Nucleotide metabolism in potato (Solanum tuberosum) mitochondria was studied using 31P-nuclear magnetic resonance spectroscopy and the O2 electrode. Immediately following the addition of ADP, ATP synthesis exceeded the rate of oxidative phosphorylation, fueled by succinate oxidation, due to mitochondrial adenylate kinase (AK) activity two to four times the maximum activity of ATP synthase. Only when the AK reaction approached equilibrium was oxidative phosphorylation the primary mechanism for net ATP synthesis.
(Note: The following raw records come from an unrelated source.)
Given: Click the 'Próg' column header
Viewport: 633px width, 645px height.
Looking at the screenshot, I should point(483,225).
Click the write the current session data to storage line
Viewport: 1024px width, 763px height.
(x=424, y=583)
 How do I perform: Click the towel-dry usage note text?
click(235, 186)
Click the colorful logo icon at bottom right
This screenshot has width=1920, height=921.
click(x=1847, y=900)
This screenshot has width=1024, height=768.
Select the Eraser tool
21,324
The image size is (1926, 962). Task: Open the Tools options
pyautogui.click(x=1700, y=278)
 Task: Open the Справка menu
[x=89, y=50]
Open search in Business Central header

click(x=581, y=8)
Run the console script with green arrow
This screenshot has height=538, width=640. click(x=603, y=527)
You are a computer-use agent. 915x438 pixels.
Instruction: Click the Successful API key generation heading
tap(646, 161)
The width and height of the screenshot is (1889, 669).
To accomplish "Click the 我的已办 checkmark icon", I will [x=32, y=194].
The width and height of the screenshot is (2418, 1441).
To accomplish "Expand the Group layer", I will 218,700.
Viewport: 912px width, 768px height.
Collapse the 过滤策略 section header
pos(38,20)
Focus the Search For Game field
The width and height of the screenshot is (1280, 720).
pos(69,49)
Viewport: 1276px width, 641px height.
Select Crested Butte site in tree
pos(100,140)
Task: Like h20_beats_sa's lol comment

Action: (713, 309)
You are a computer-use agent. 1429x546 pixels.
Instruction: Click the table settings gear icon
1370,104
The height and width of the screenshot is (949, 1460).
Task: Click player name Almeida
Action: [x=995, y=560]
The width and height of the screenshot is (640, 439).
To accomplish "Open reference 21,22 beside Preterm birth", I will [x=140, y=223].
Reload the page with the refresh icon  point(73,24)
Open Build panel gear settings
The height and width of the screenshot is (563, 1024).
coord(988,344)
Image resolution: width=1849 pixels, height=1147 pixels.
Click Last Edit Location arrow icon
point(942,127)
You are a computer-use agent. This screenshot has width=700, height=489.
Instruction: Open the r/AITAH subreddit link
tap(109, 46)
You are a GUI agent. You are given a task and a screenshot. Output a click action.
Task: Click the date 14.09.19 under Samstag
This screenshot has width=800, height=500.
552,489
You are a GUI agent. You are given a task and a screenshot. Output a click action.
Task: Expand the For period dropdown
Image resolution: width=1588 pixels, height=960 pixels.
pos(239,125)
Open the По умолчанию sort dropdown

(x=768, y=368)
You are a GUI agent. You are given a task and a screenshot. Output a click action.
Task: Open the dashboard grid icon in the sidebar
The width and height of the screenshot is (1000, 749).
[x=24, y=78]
A pool of sequestered ATP in mitochondria enabled AK and ATP synthase to convert AMP to ATP in the presence of exogenous inorganic phosphate. During this conversion, AK activity can indirectly influence rates of oxidation of both succinate and NADH via changes in mitochondrial ATP. Mitochondrial nucleoside diphosphokinase, in cooperation with ATP synthase, was found to facilitate phosphorylation of nucleoside diphosphates other than ADP at rates similar to the maximum rate of oxidative phosphorylation. These results demonstrate that plant mitochondria contain all of the machinery necessary to rapidly regenerate nucleoside triphosphates from AMP and nucleoside diphosphates made during cellular biosynthesis and that AK activity can affect both the amount of ADP available to ATP synthase and the level of ATP regulating electron transport.